Ça sera un espace commun à vocation universelle, où seront exposées les affaires personnelles de Serigne Touba, certaines de ses œuvres, ses outils et supports de travail détenus aujourd’hui séparément par sa famille et ou certains mourides pour en faciliter ainsi l’accès à tous les musulmans du Sénégal et du reste du monde.
Ce faisant, le musée aura à la fois l’avantage non seulement de convaincre les actuels détenteurs des objets susmentionnés à les donner par esprit de solidarité et de partage pour les besoins de l’exposition, mais aussi et surtout l’idée d’un musée en tant que patrimoine universel à l’image du Cheikh, qui évitera le sentiment de dépossession et d’appauvrissement que pourraient avoir ces différents détenteurs des affaires personnelles du Cheikh. De plus, cela atténuera fortement les velléités de refus de restitution chez certains détenteurs.
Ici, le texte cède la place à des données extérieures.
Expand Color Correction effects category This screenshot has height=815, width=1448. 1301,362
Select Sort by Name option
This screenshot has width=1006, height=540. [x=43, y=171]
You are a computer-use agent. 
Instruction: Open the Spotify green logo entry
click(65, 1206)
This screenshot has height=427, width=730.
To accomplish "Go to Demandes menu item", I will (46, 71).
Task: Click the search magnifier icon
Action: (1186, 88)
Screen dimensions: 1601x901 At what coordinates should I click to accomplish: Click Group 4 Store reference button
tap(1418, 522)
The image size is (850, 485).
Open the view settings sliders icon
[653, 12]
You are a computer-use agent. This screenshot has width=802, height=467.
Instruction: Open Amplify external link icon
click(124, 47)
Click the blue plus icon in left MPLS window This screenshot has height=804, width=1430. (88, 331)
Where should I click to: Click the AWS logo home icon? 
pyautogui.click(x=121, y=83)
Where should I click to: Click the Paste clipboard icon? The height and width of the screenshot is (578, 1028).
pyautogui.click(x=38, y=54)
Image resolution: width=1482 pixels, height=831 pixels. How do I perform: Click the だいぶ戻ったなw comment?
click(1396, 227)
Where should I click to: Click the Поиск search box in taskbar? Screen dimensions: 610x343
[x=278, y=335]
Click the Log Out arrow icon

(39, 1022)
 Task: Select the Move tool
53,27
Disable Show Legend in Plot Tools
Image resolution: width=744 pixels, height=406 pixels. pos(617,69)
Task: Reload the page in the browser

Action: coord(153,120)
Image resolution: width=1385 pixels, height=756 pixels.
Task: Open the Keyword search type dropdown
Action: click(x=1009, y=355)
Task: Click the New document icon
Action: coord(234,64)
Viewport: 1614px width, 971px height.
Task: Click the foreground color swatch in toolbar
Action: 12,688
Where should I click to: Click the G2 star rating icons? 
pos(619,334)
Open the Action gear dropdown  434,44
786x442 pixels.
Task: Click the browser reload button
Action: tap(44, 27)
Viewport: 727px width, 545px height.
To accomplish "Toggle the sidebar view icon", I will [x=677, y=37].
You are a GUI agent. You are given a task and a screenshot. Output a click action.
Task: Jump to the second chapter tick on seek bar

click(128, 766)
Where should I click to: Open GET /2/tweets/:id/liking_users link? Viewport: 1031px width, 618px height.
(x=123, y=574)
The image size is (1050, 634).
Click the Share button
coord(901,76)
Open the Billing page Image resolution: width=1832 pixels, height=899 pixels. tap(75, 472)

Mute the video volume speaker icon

Dans un contexte où l’image de l’islam souffre de stéréotypes dans certaines parties du monde, ce projet gigantesque à l’image de l’œuvre de Cheikh Ahmadou Bamba va concentrer les objets patrimoniaux de Serigne Touba, de ses fils et de l’ensemble de sa communauté afin de servir de viatique à la jeunesse et à la postérité au Sénégal, en Afrique et partout dans le monde.
Il se veut un édifice du présent et du futur pour ne pas être à l’écart des transformations sociales en s’inspirant des enseignements de Serigne Touba pour proposer à la société sénégalaise, africaine et mondiale des solutions aux fléaux des temps modernes y compris écologiques.